Check whether input organisms are supported in PhySpeTree

Check whether input species are supported by the KEGG database when using the --hcp method, for example example download.

Download the example file:

$ wget "https://yangfangs.github.io/physpetools/example/191speciesnames.txt"

--2016-10-30 14:48:21--  https://yangfangs.github.io/physpetools/example/191speciesnames.txt
Resolving yangfangs.github.io (yangfangs.github.io)... 151.101.48.133
Connecting to yangfangs.github.io (yangfangs.github.io)|151.101.48.133|:443... connected.
HTTP request sent, awaiting response... 200 OK
Length: 773 [text/plain]
Saving to: ‘191speciesnames.txt’

191speciesnames.txt          100%[==============================================>]     773  --.-KB/s    in 0s      

2016-10-30 14:48:22 (322 MB/s) - ‘191speciesnames.txt’ saved [773/773]

The check results show one organism named 'ges' is not supported in PhySpeTree:

$ PhySpeTree check -i 191speciesnames.txt --hcp
WARNING: The following species are not supported by KEGG DATABASE:
ges
Checked  whether the input species names in KEGG DATABASE completed.

Check whether input species are supported by SILVA database when using the --srna metho, for example example download

Download the example file:

$ wget "https://yangfangs.github.io/physpetools/example/191speciesnames.txt"

--2016-10-30 14:48:21--  https://yangfangs.github.io/physpetools/example/191speciesnames.txt
Resolving yangfangs.github.io (yangfangs.github.io)... 151.101.48.133
Connecting to yangfangs.github.io (yangfangs.github.io)|151.101.48.133|:443... connected.
HTTP request sent, awaiting response... 200 OK
Length: 773 [text/plain]
Saving to: ‘191speciesnames.txt’

191speciesnames.txt          100%[==============================================>]     773  --.-KB/s    in 0s      

2016-10-30 14:48:22 (322 MB/s) - ‘191speciesnames.txt’ saved [773/773]

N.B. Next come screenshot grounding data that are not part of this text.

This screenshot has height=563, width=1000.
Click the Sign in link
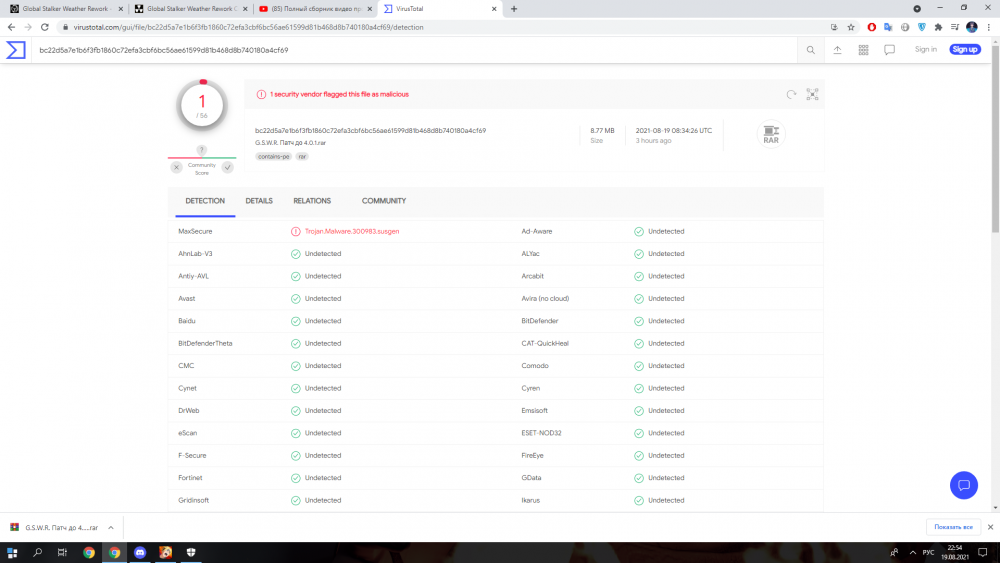[x=926, y=49]
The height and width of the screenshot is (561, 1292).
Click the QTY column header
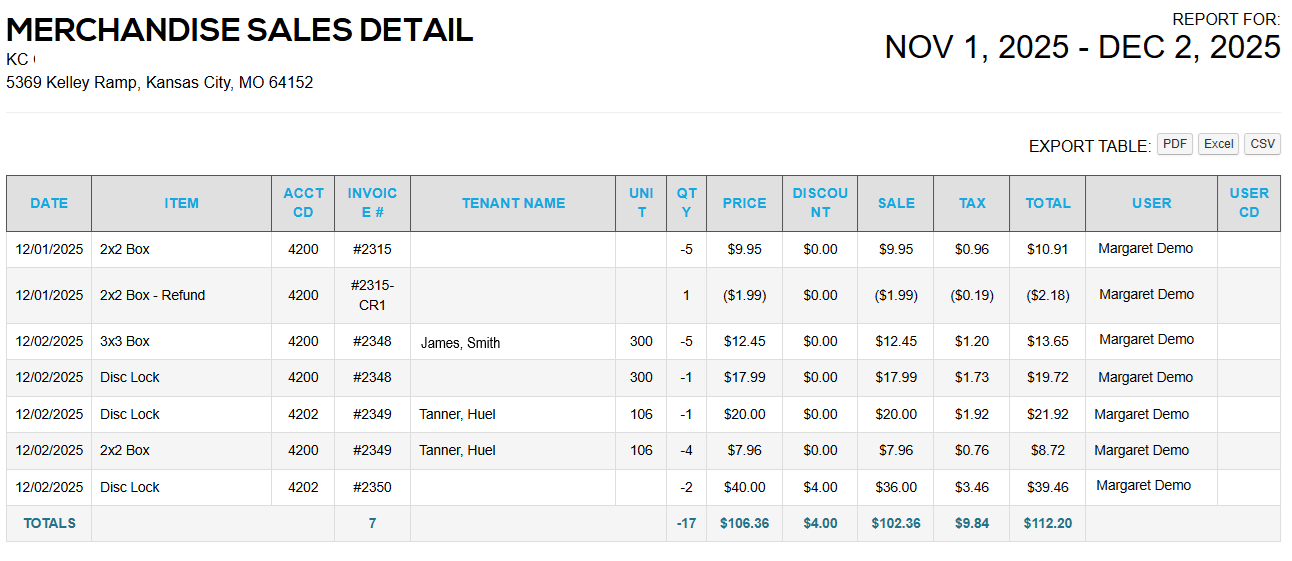point(686,203)
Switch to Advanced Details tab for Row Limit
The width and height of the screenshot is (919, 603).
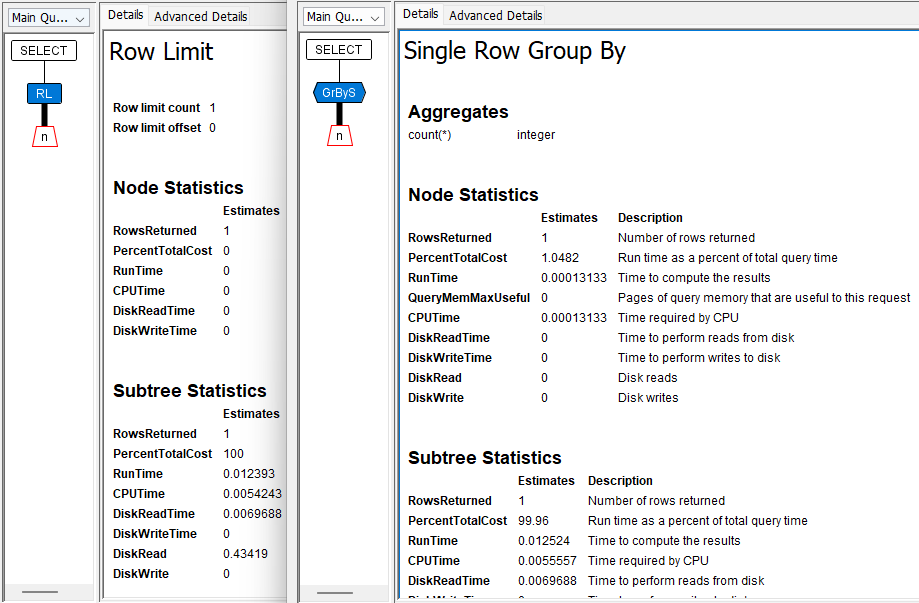(x=200, y=16)
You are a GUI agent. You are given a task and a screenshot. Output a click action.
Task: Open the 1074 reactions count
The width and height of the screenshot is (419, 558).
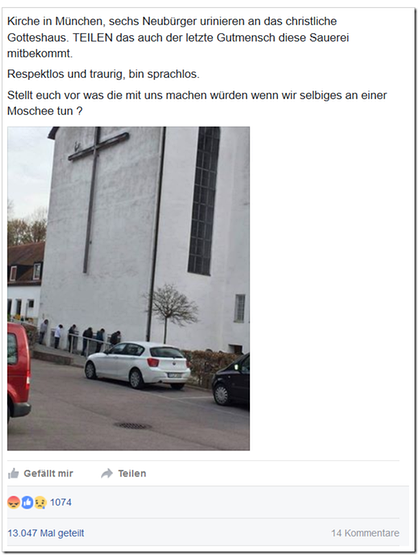[x=61, y=502]
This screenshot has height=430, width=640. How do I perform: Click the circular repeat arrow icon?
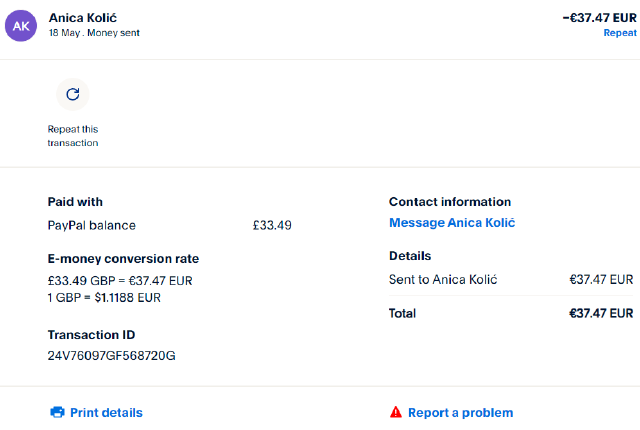[72, 95]
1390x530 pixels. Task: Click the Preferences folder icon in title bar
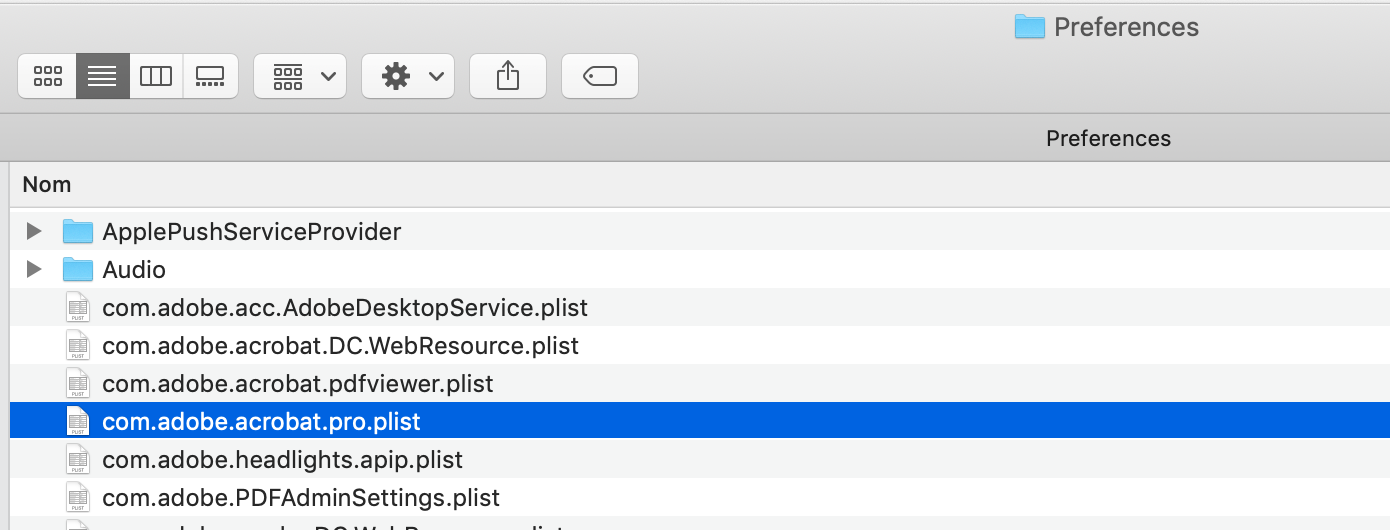pyautogui.click(x=1029, y=27)
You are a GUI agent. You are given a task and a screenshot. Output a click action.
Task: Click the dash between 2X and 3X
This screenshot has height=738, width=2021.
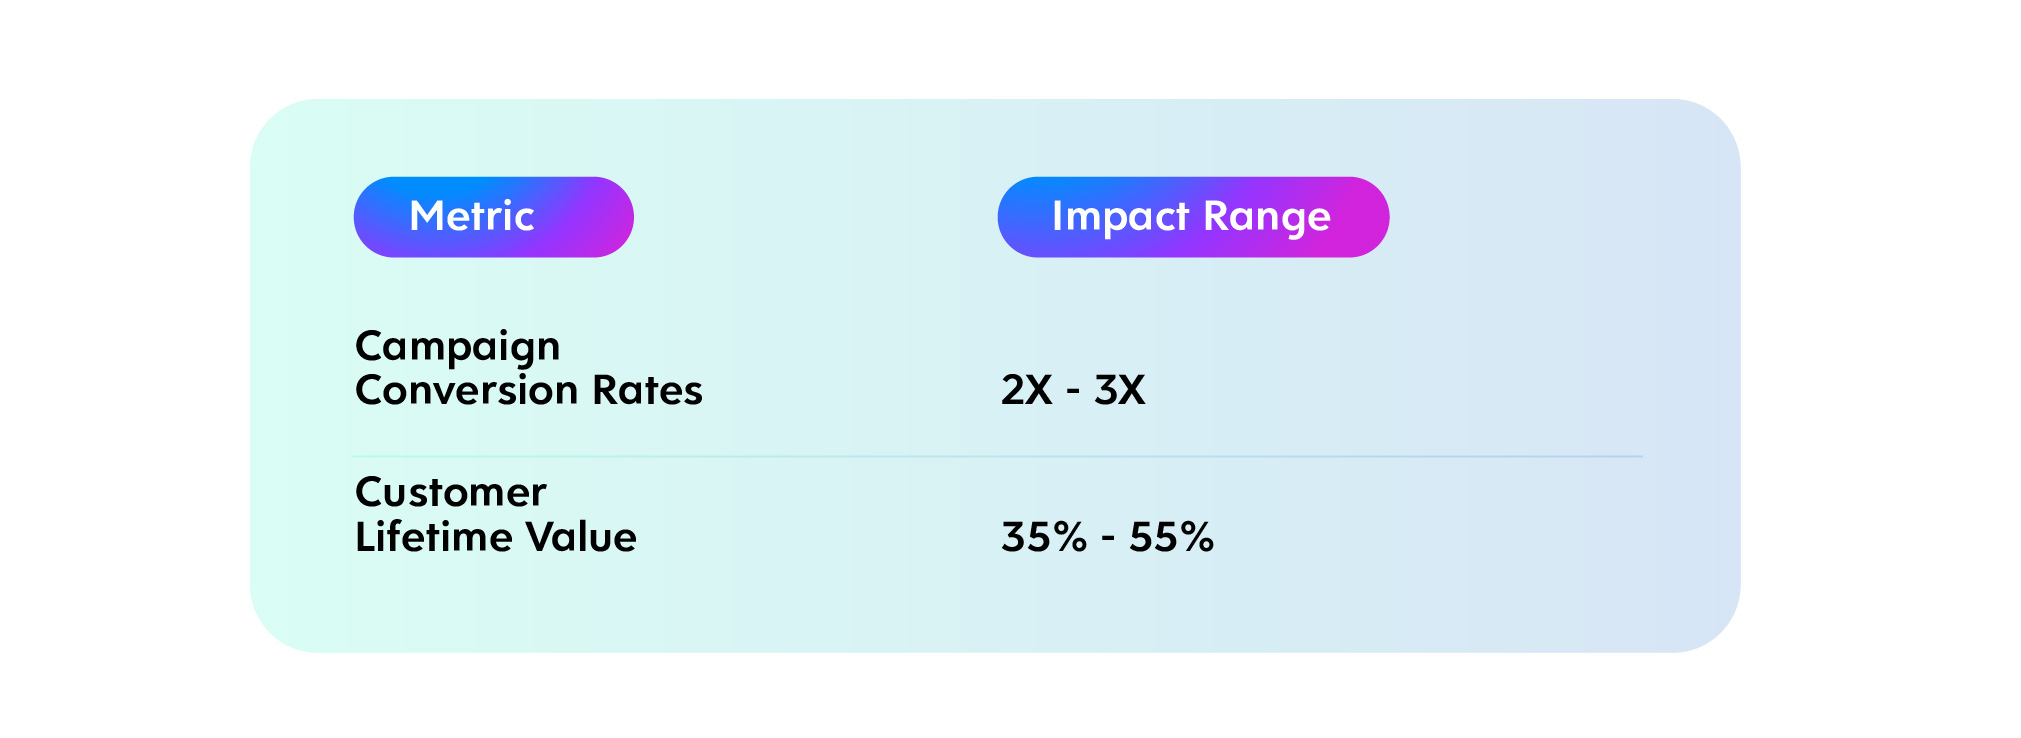click(x=1074, y=392)
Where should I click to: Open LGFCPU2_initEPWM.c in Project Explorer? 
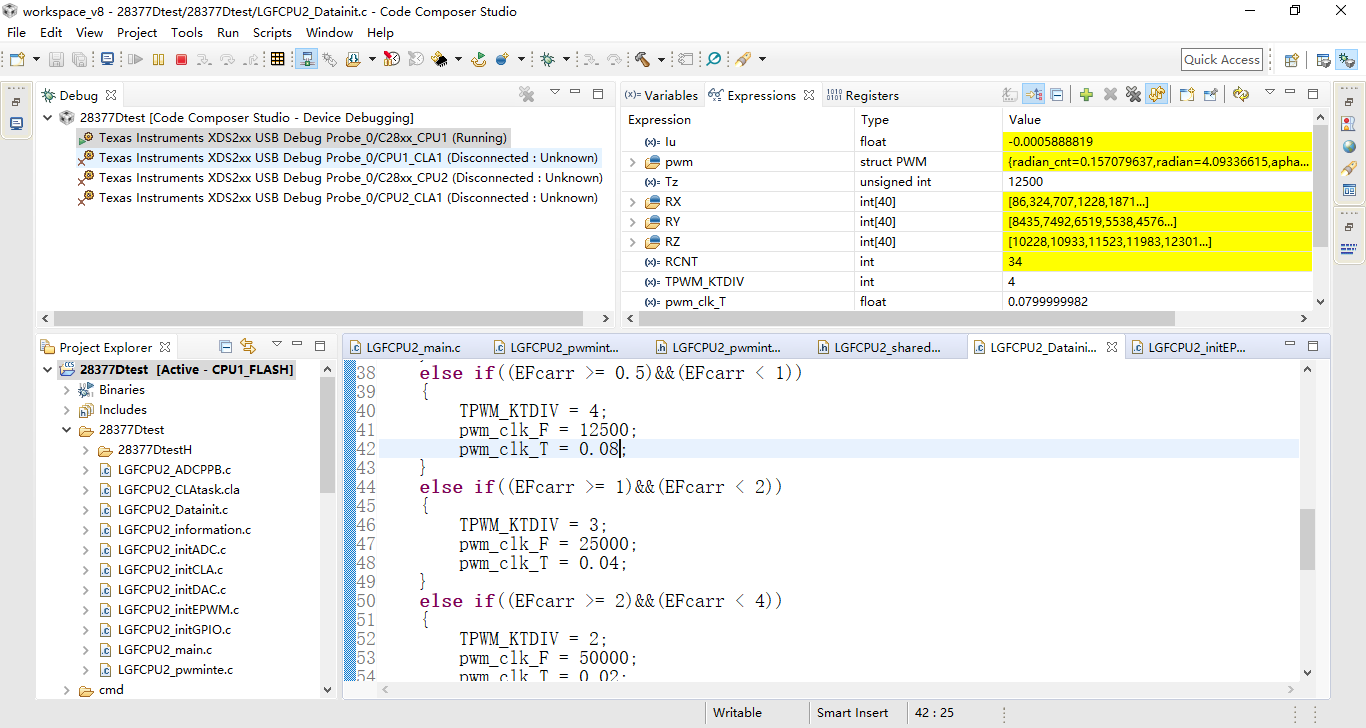coord(178,610)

The check results show 28 organisms are not supported in PhySpeTree:


(progect) [yangfang@localhost test_check] $ PhySpeTree check -i 191speciesnames.txt --srna
WARNING: The following species are not supported by SILVA DATABASE:
neq
ape
tac
mmp
gla
tps
cho
ddi
spo
aga
tru
mpu
lin
ban
bce
ljo
san
spg
ges
lis
sco
cdi
mle
wsu
rpr
bpe
bpa
ppr
Checked  whether the input species names in SILVA DATABASE completed.

For organisms not in the pre-built list, PhySpeTree provides extend options (--echp or --esrna) to insert manually prepared sequences.